[EXERCISE] When you spot the word "computer" in a line of the data below, copy that line.

Dataset entries
#####

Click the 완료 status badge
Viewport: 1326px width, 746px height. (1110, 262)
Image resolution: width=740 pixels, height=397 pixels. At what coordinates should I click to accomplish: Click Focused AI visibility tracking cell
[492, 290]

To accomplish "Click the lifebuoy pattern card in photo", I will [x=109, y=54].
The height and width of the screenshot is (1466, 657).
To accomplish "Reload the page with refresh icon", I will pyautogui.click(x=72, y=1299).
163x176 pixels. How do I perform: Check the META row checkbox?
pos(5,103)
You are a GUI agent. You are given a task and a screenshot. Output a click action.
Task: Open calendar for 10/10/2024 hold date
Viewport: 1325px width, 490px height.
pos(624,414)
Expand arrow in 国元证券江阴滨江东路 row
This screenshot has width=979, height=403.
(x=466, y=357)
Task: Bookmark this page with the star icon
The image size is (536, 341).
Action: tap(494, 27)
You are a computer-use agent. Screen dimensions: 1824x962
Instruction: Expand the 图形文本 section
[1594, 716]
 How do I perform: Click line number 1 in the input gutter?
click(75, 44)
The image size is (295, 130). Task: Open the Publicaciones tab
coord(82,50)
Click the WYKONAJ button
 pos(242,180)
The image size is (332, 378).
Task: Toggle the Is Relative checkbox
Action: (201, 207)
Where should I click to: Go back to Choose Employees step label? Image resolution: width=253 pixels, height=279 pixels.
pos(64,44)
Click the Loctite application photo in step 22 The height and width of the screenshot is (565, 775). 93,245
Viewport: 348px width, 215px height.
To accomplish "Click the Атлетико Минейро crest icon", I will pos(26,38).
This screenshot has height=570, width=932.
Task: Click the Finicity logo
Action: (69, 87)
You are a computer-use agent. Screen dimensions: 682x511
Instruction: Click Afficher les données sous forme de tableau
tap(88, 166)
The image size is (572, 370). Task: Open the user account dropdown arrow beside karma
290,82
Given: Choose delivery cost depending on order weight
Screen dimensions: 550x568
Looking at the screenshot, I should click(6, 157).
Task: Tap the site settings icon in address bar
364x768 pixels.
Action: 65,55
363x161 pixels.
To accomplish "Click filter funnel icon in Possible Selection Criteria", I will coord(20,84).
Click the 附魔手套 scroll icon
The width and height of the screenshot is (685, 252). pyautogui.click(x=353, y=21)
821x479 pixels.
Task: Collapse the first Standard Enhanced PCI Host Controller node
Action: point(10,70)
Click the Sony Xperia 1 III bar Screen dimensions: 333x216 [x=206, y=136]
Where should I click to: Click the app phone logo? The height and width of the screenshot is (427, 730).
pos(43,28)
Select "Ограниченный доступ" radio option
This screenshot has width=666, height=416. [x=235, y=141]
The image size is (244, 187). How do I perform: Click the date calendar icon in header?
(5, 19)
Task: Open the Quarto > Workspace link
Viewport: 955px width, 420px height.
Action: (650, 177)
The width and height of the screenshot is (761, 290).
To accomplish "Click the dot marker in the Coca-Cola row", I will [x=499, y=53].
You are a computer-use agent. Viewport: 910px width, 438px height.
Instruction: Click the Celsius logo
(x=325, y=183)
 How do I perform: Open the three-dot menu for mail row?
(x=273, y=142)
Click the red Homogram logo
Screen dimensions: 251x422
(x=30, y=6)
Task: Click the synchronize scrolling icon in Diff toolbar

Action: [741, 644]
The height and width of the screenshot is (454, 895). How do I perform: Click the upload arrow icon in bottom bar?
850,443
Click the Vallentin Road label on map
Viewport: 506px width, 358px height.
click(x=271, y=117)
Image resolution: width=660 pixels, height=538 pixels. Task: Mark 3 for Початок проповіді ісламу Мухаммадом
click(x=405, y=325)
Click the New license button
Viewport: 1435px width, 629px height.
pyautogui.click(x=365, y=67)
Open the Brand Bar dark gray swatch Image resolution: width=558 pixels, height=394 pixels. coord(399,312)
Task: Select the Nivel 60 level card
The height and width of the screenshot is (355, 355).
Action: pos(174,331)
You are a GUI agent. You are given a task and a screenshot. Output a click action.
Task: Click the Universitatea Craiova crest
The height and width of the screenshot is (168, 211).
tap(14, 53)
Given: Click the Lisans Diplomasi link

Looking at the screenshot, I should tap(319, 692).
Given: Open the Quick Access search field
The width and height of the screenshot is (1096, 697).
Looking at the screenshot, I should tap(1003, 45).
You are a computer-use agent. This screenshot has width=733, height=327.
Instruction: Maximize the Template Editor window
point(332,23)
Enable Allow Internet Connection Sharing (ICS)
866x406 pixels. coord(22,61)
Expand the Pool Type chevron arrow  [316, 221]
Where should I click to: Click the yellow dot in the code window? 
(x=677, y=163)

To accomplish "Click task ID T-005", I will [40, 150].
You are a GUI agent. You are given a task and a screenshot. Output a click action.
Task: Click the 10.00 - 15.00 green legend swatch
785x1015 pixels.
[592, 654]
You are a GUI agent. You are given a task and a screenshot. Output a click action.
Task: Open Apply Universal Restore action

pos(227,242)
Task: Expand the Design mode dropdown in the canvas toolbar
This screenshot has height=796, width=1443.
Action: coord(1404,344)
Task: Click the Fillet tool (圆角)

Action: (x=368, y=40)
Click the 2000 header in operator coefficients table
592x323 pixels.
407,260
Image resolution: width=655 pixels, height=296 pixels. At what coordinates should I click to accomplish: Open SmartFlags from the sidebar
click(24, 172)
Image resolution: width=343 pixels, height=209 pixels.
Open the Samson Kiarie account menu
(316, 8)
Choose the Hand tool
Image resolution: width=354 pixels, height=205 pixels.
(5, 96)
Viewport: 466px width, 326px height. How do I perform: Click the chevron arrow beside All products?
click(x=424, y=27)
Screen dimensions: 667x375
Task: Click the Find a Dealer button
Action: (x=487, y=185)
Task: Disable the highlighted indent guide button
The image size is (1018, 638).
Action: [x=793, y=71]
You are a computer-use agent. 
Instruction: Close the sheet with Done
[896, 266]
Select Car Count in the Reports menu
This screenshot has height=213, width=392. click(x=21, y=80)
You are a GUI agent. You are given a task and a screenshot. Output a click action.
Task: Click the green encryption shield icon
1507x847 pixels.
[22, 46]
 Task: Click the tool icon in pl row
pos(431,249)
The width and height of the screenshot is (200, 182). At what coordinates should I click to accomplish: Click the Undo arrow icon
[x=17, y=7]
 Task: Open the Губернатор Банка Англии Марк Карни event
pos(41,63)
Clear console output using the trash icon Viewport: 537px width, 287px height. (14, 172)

#####

[ANSWER TO THE EXERCISE]
You are a computer-use agent. Screen dimensions: 1824x962
You are a computer-use agent. Screen dimensions: 682x511
You are a computer-use agent. Viewport: 910px width, 438px height.
You are a computer-use agent. This screenshot has width=733, height=327.
You are a computer-use agent. 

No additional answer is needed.